Da klingt die Kanzlerin deutlich weniger blechern und eisern als im ganzen vergangenen Jahr. Dass dieser Barroso, ein politisches Geschöpf, das seine Wiederwahl zum Kommissionspräsidenten zu einem guten Teil Frau Merkel verdankt und das bis vor kurzem bis in kleine Details der Richtlinienkompetenz der deutschen Kanzlerin folgte, dass dieser Barroso vor den Augen der Weltöffentlichkeit der Kanzlerin widerspricht, ist absolut neu und insofern auch sensationell. Barroso merkt, dass die deutsche Regierungschefin dabei ist, sich im Kreise der europäischen Regierungen zu isolieren. Zwar brauchen alle, um eine Lösung der Eurokrise zu finden, ja um überhaupt zu Beschlüssen zu kommen, das Placet der deutschen Regierung. Aber sie ahnen, ja sie wissen, dass der Berliner Europakurs ins Desaster führt. Frau Merkel ihrerseits ist klug genug, um sich nun – etwas – anzupassen. Daher die Veränderung der Tonlage.

Ein paar glimpflich verlaufene Auktionen von Staatspapieren in Spanien, Italien und Portugal und ein wieder nach oben hüpfender Euro zeigen nicht, dass die Krise demnächst verschwindet. Vielmehr zieht sie sich hin. Barroso und Rehn haben eingesehen, dass der Umfang der EFSF-Mittel bei weitem nicht ausreicht, wenn Spanien (nach Portugal) daraus bis 2013 finanziert werden soll. Da der gewaltige spanischen Bankensektor, jedenfalls die zahlreichen Cajas, wackelig ist, muss man schon kühnen Mutes sein, um immer noch Staatsanleihen dieses Landes zu kaufen, wenn gleichzeitig klar ist, dass die potenzielle Garantiefinanzierung durch die EU-Länder nicht ausreicht. In Brüssel hat man wenigstens das schon begriffen.

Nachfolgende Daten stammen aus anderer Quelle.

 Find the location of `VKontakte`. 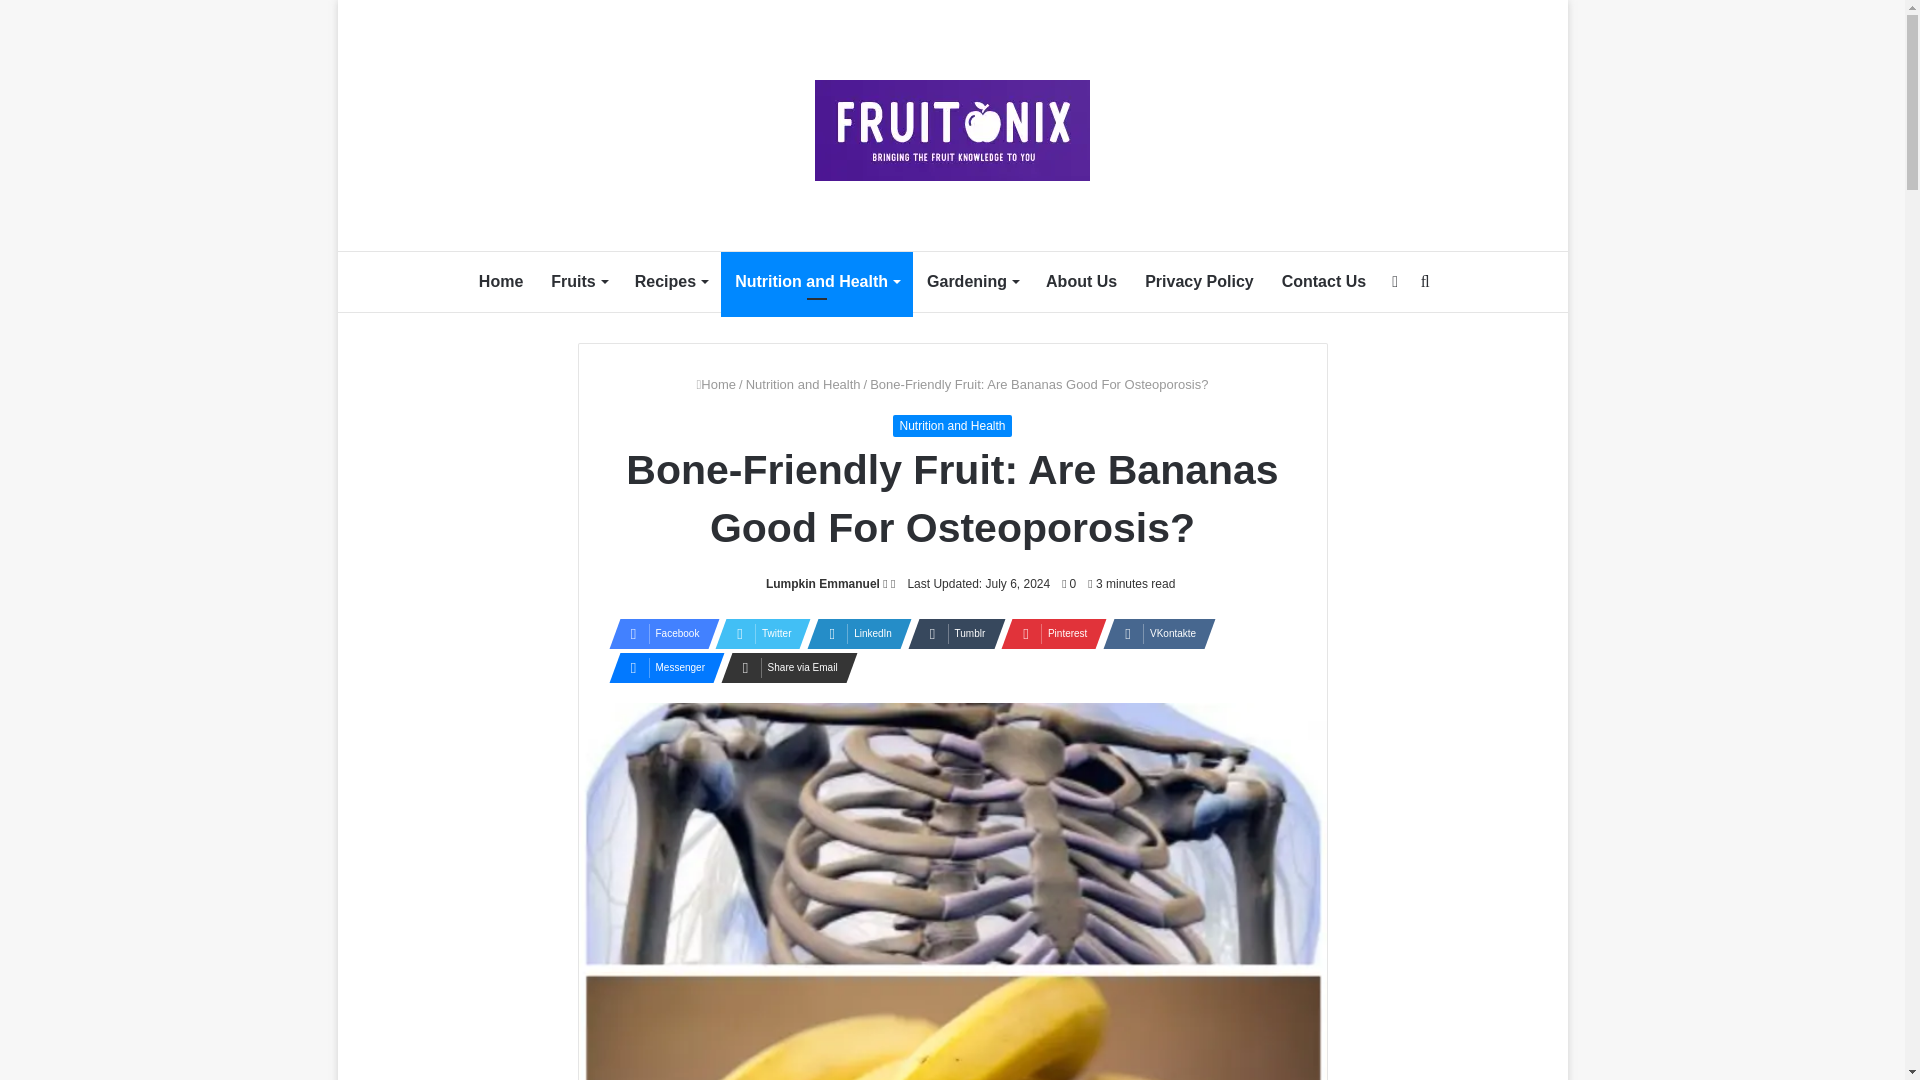

VKontakte is located at coordinates (1152, 634).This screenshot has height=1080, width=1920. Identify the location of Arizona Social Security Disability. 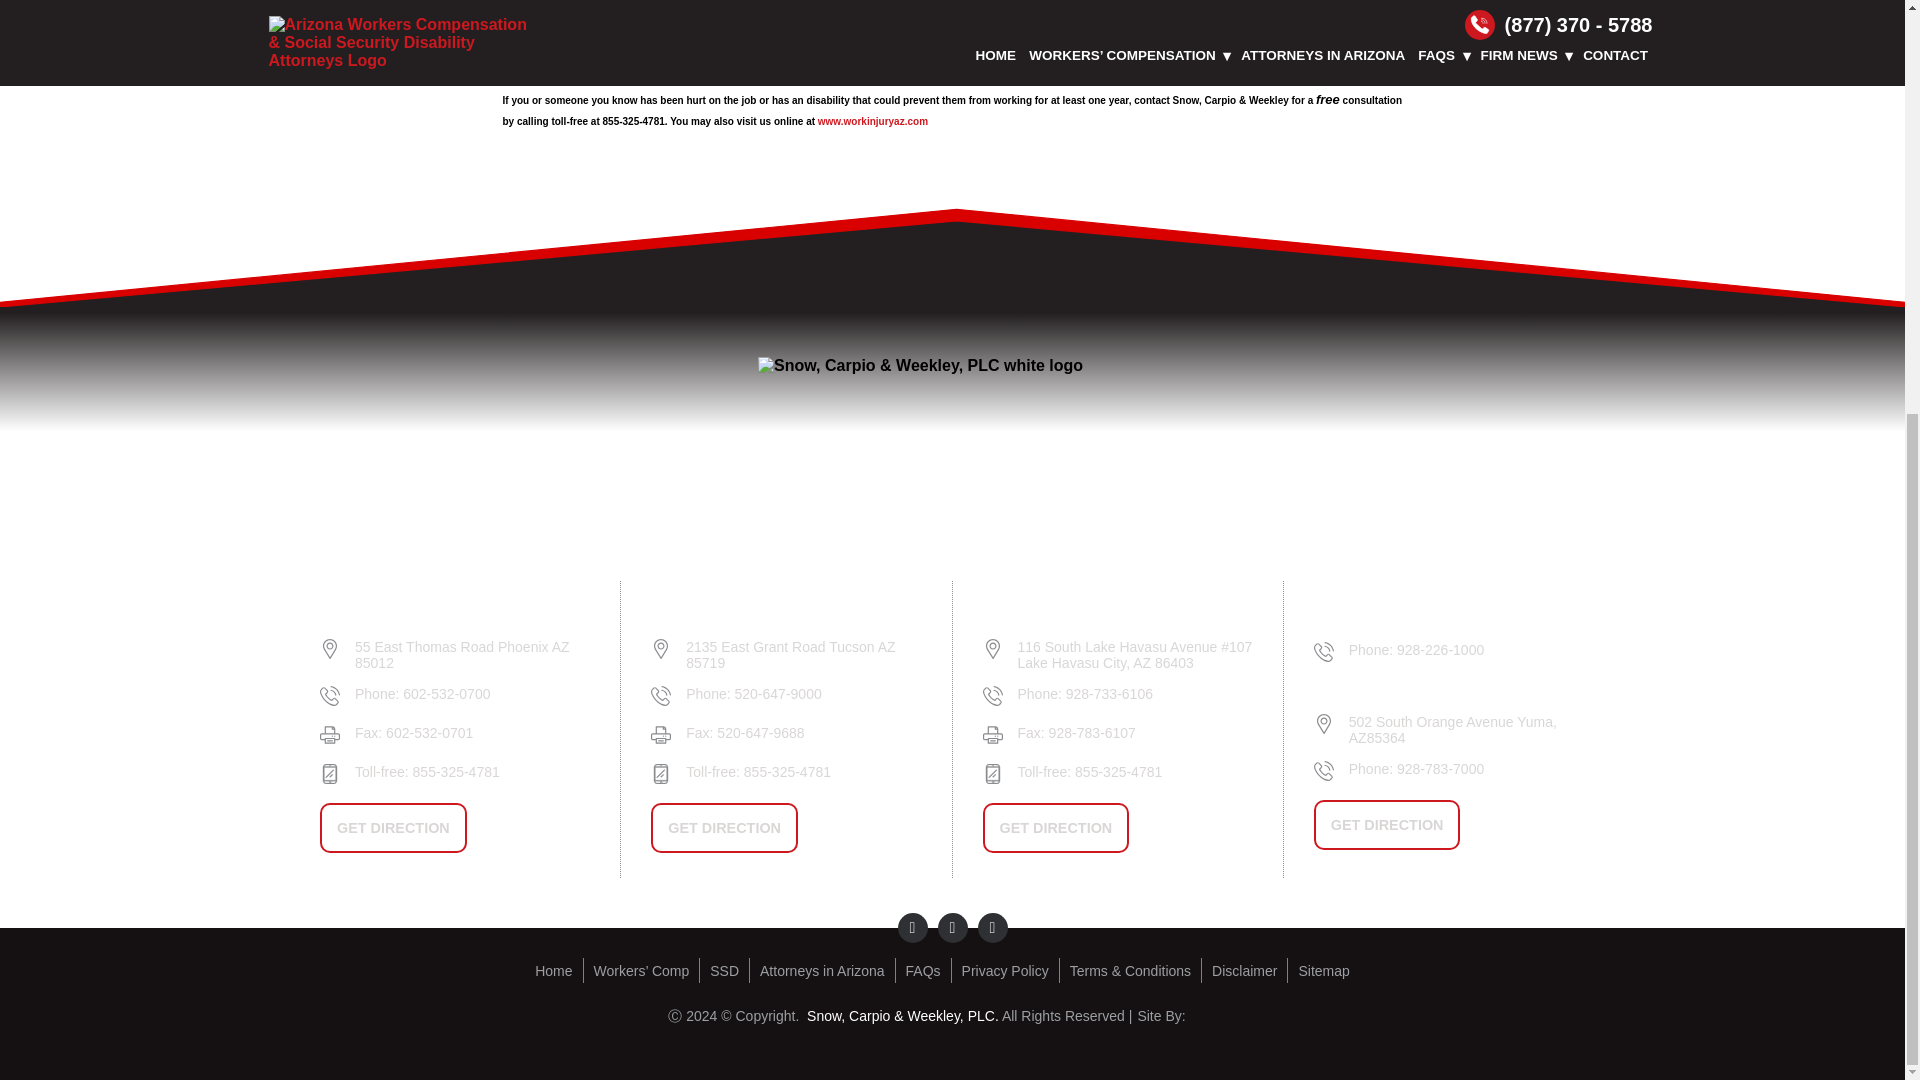
(729, 970).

So wird vermutlich recht bald der EFSF aufgestockt werden. Das wäre die als Minimum erforderliche Lösung, die bis zur nächsten Krisenwendung reicht. Ob das den Anleihemarkt zufriedenstellt, ist allerdings fraglich. Eine unbegrenzte Haftung der Euro-Länder füreinander würde zwar am Finanzmarkt gut ankommen. Er wäre aber gleichbedeutend mit einer Fiskal-Union, also einer politischen Vereinigung.

Die einzig halbwegs erträgliche Lösung ist – wie die meisten inzwischen ahnen – eine Umschuldung. Ernst-Moritz Lipp hat, obwohl er früher einmal Vorstand der Dresdner Bank war, dennoch dazu einige kluge Sätze geschrieben (FAZ, 13. Januar 11): Die Initiative zur Umschuldung müsse von den Schuldnerländern ausgehen. Sie müssen die Zins- und Tilgungsleistungen aussetzen. Sie brauchen dann aber die Absicherung durch die Euro-Partnerländer. Lipp: „Der Europäische Rat muss ohne Vorwarnung für die Öffentlichkeit in einer der nächsten Sitzungen zu der Entscheidung kommen, dass die umschuldungsbedürftigen Länder im Anschluss an das Treffen vor die Öffentlichkeit treten und den notwendigen Prozess ankündigen.“

Dass dieses eigentlich Vernünftige noch nicht geschehen ist, liegt daran, dass die Regierungen der Gläubigerländer Deutschland, Frankreich, aber auch Spanien, nicht willens sind, ihre Banken und Versicherungen zu erheblichen Abschreibungen zu veranlassen. So beweglich Frau Merkel auch sein kann. Dass sie von der absoluten Priorität, dem Schutz der heimischen Finanzbranche abgeht, ist leider absolut unwahrscheinlich.